**Required work:**
Please return every line of the material below that contains the word "label".

※

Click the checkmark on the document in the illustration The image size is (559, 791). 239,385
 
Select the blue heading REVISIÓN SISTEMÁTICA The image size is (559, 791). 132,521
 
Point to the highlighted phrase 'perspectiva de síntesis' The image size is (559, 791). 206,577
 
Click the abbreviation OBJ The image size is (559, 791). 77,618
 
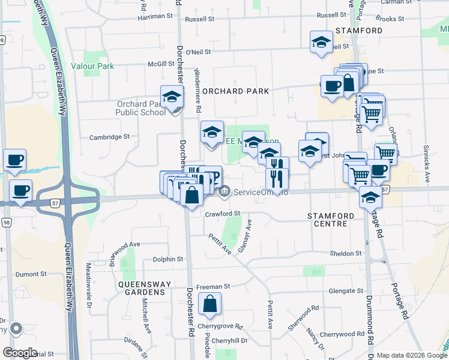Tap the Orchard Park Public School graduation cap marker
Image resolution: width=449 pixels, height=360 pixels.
click(x=172, y=98)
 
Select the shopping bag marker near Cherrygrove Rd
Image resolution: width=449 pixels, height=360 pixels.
click(x=211, y=305)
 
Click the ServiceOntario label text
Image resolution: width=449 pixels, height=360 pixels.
click(x=261, y=192)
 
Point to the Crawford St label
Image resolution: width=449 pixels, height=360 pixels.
click(x=222, y=214)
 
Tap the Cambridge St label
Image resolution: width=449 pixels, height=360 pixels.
click(x=109, y=137)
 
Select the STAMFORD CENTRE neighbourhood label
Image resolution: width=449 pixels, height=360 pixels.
click(x=327, y=219)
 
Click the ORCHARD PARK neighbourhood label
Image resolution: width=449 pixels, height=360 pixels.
click(x=235, y=91)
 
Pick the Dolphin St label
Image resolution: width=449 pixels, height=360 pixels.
click(x=168, y=259)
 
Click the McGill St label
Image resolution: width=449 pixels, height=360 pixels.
click(x=161, y=64)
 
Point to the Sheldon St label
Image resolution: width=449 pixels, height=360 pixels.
click(x=346, y=253)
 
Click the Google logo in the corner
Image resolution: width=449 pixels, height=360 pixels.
click(x=20, y=353)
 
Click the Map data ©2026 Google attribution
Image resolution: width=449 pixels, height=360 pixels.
click(x=411, y=355)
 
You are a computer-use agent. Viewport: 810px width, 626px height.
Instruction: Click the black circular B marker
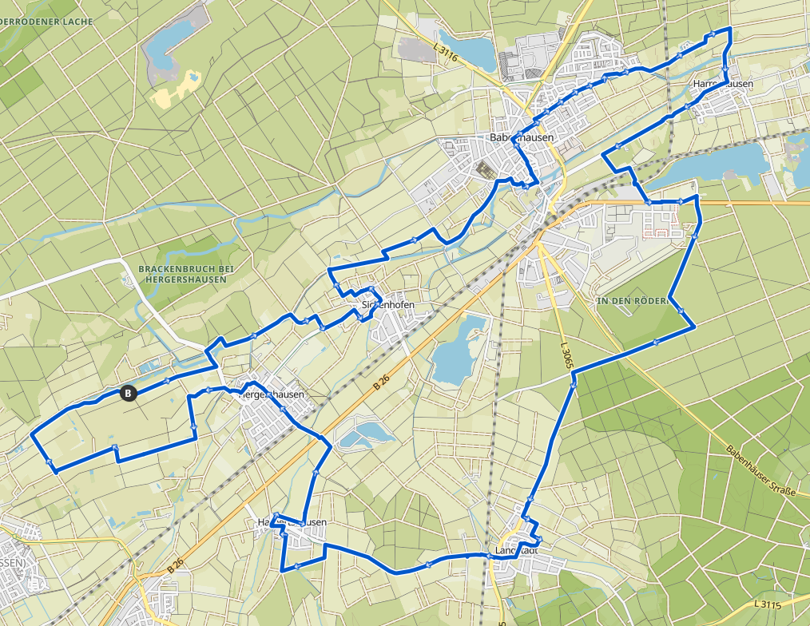[x=127, y=392]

※

**Task response:**
Click the ServiceOntario label text
Point to the Crawford St label
Tap the Cambridge St label
Select the STAMFORD CENTRE neighbourhood label
Click the ORCHARD PARK neighbourhood label
Pick the Dolphin St label
Click the McGill St label
Point to the Sheldon St label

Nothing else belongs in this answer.